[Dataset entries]
-------
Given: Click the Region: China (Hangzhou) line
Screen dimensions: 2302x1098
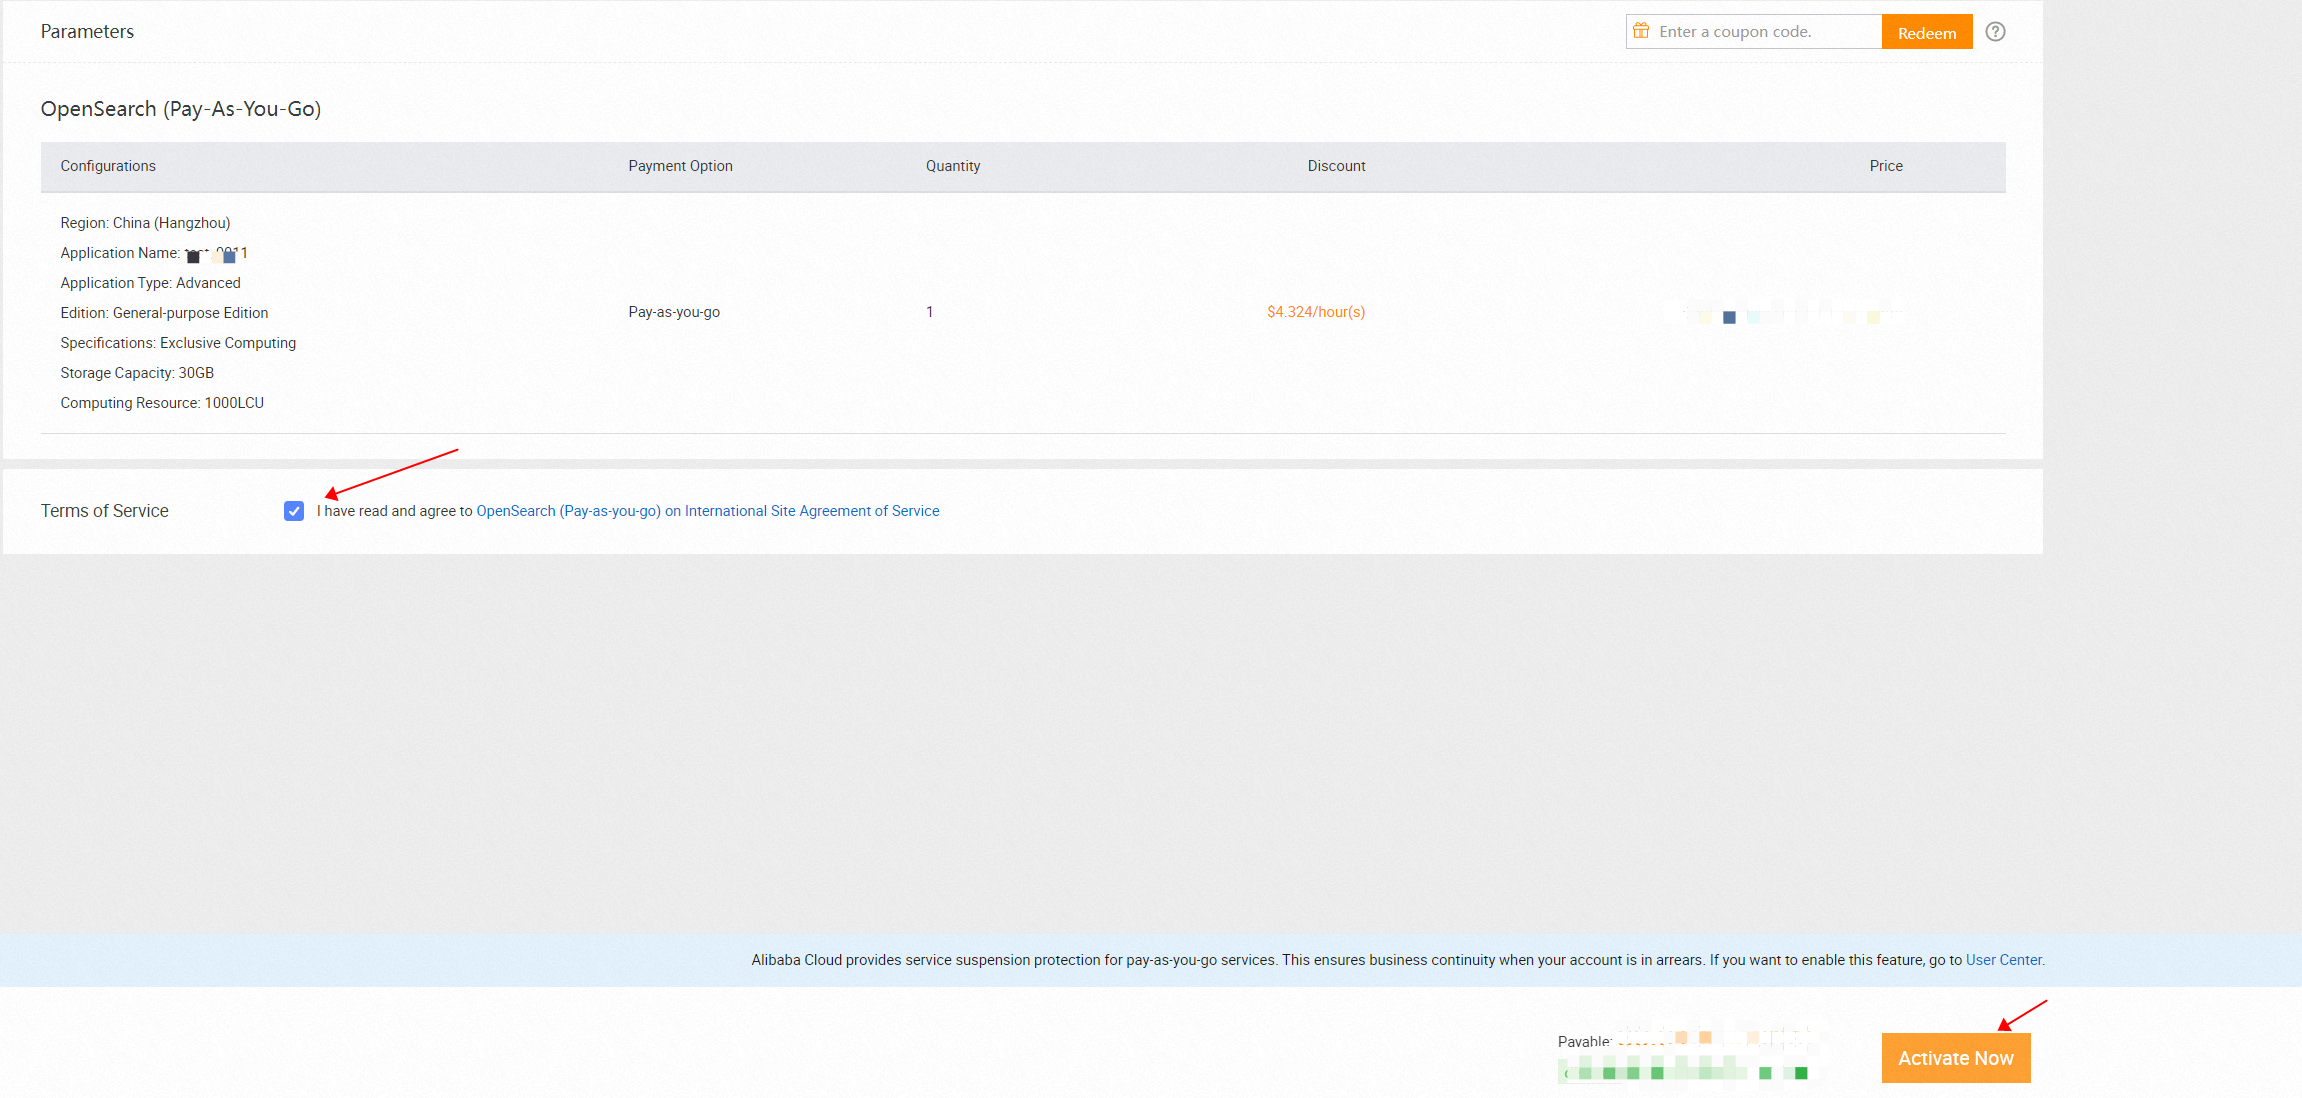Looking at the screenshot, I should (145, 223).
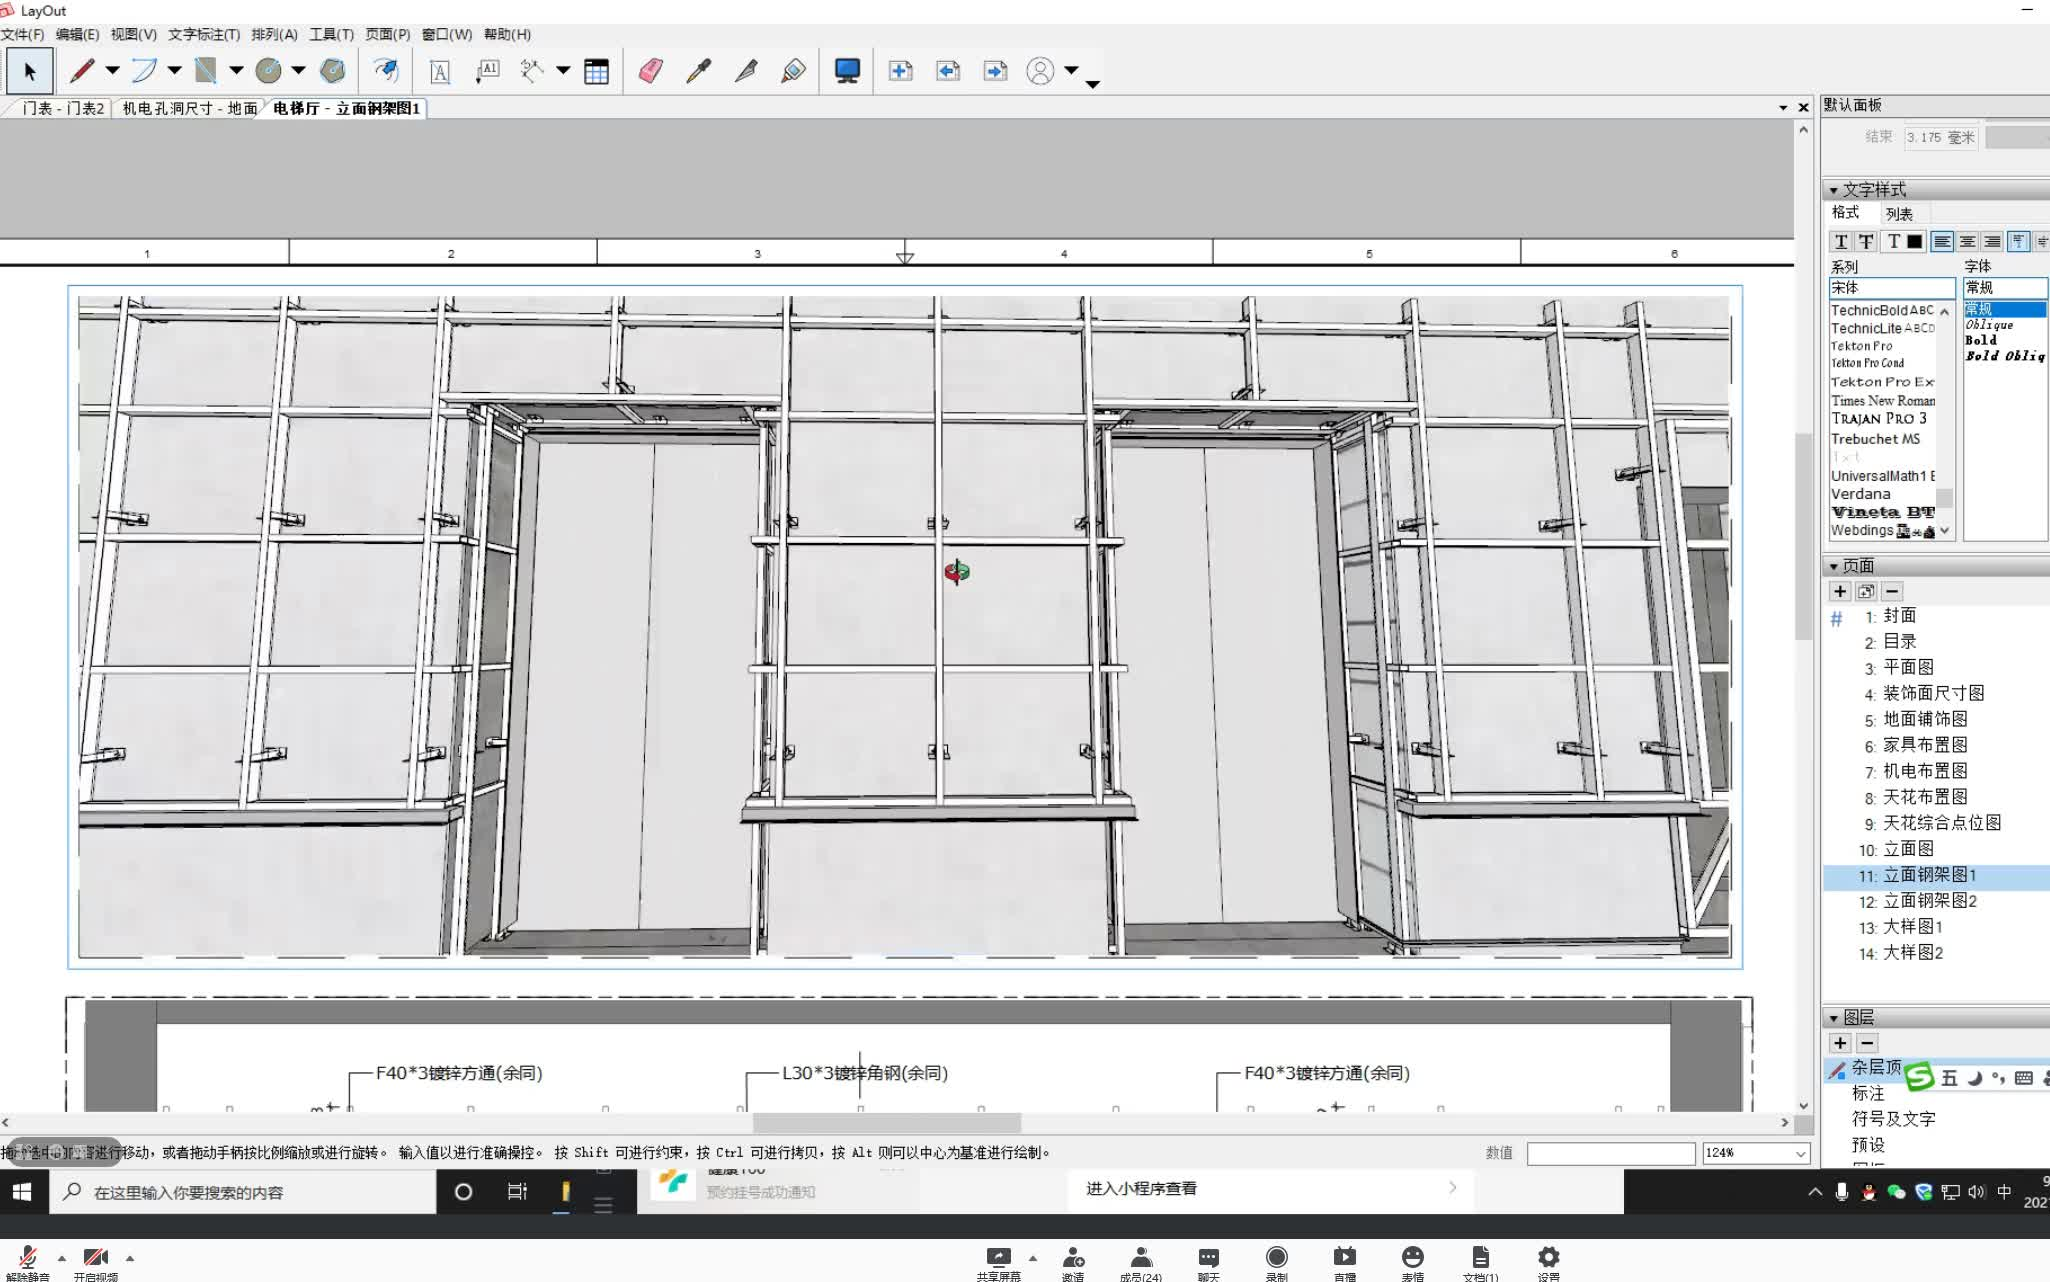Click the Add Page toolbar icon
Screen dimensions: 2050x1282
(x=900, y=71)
-------
A verbatim copy of every record is required, with all pictures excluded.

Given: Click the Region: China (Hangzhou) line
Screen dimensions: 2302x1098
Looking at the screenshot, I should (145, 223).
Click the Add Page toolbar icon
Screen dimensions: 2050x1282
(x=900, y=71)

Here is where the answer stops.